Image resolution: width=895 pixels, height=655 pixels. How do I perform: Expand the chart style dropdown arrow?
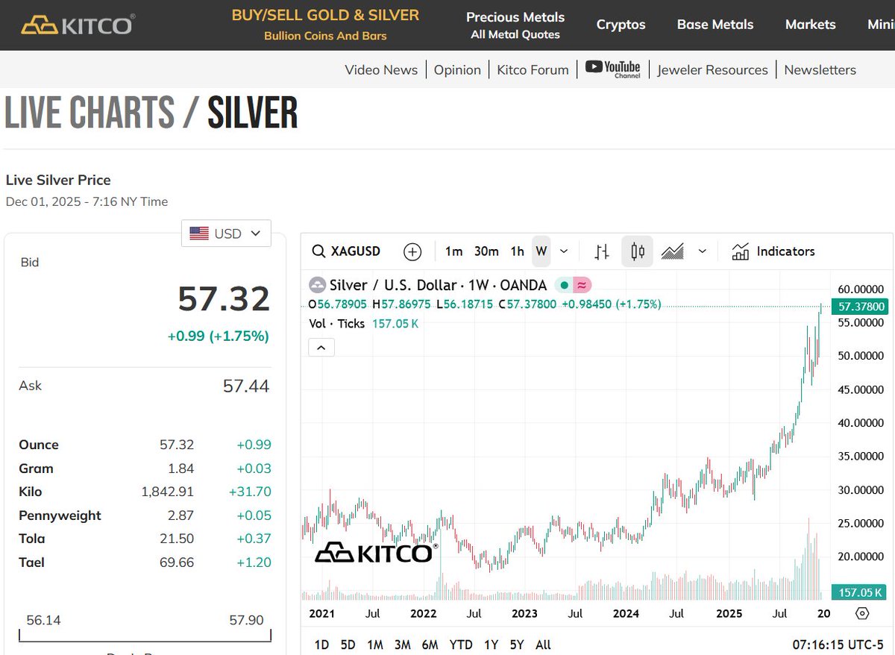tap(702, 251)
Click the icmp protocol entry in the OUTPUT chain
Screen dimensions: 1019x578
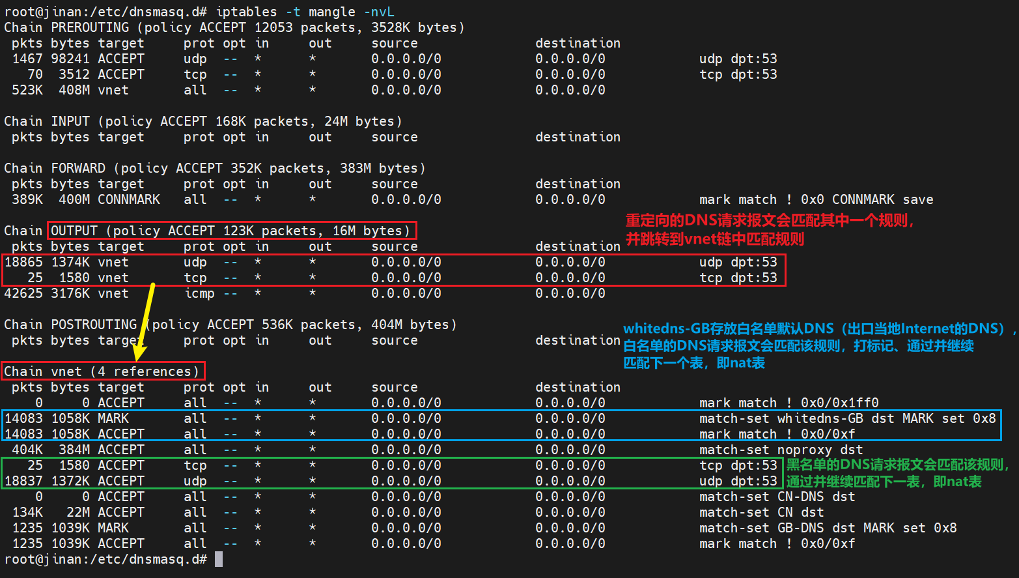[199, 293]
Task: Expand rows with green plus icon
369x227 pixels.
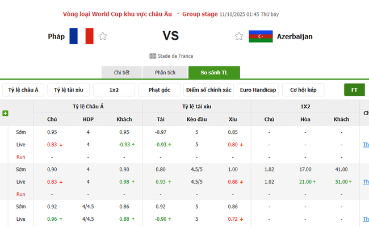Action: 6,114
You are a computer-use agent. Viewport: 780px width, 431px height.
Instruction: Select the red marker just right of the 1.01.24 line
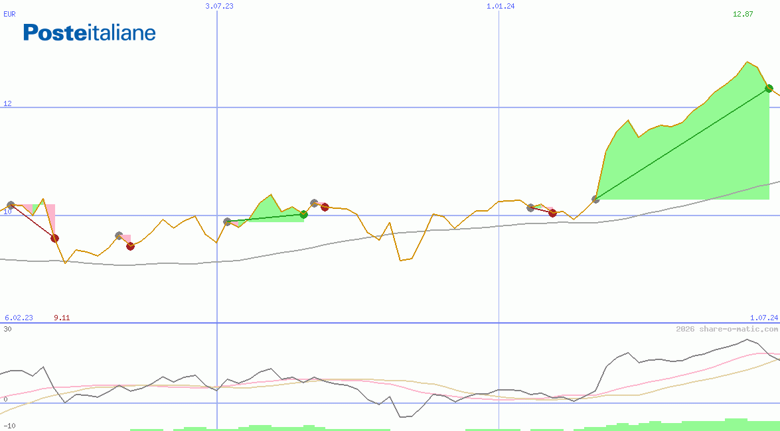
---
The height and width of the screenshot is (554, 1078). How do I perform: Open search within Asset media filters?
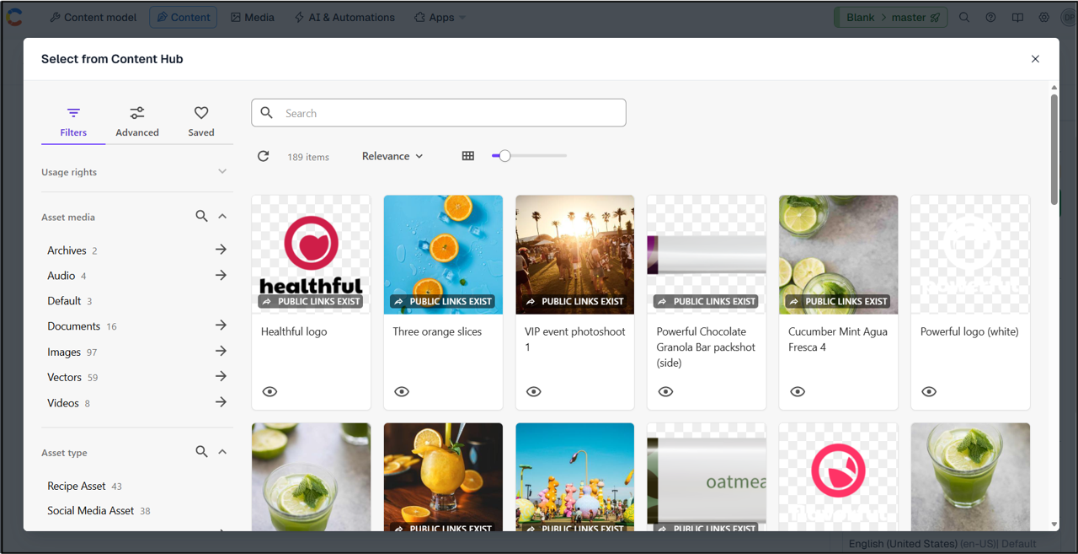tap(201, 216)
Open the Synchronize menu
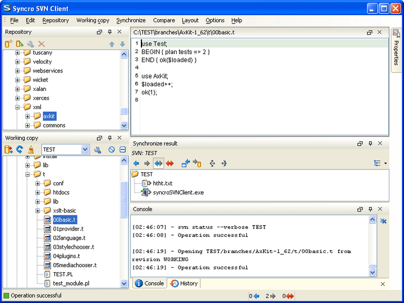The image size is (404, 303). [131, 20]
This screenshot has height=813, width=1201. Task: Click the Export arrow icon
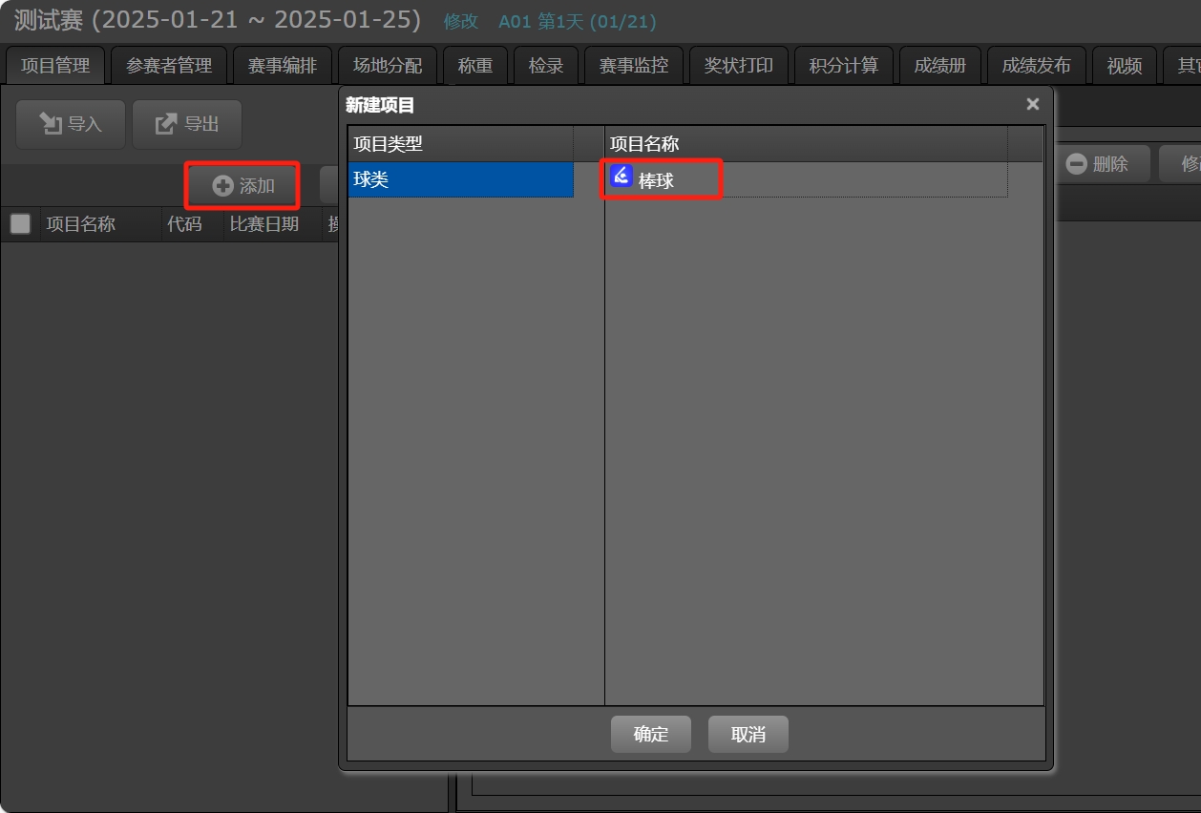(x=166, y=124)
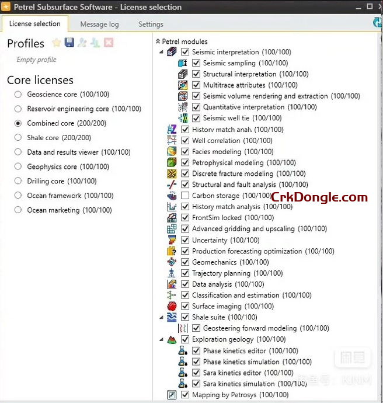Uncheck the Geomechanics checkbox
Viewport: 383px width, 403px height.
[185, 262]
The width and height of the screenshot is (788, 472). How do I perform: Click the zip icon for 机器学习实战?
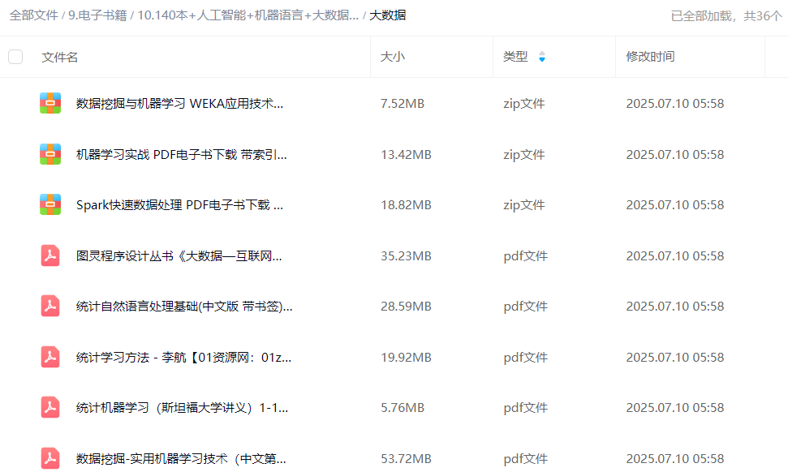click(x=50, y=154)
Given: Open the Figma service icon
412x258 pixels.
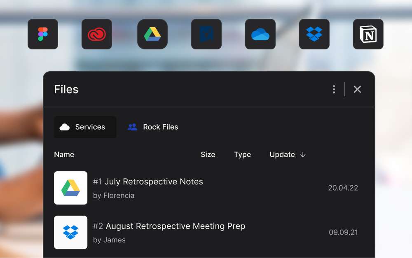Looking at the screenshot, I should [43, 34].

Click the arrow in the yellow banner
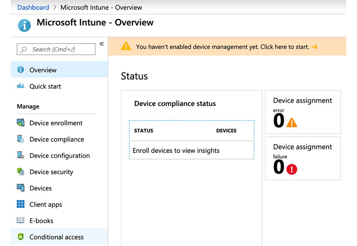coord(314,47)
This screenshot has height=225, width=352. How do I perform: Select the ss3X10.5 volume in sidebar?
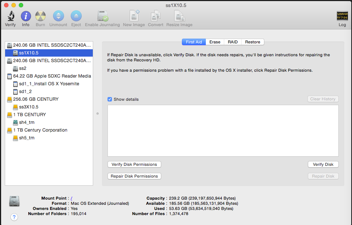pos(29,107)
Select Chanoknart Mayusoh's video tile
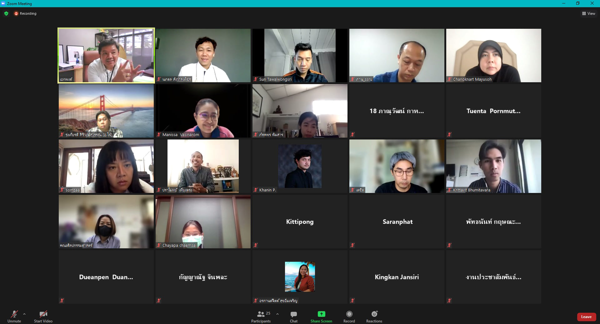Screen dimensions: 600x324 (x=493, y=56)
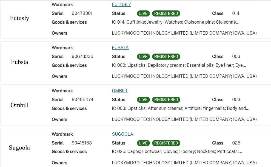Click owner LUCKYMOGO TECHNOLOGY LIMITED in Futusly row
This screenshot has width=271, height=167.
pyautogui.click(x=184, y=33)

**About this task**.
Keep to the stretch from the line containing "Screen dimensions: 1019x578" through the line containing "Instruction: Select the", both ends included, and copy it exactly from the listing above, minus the pictures.

**Solution to this exercise**.
Screen dimensions: 1019x578
[199, 293]
Task: Expand rows with green plus icon
369x227 pixels.
Action: 6,114
You are a computer-use agent. Viewport: 780px width, 431px height.
Instruction: Select the red marker just right of the 1.01.24 line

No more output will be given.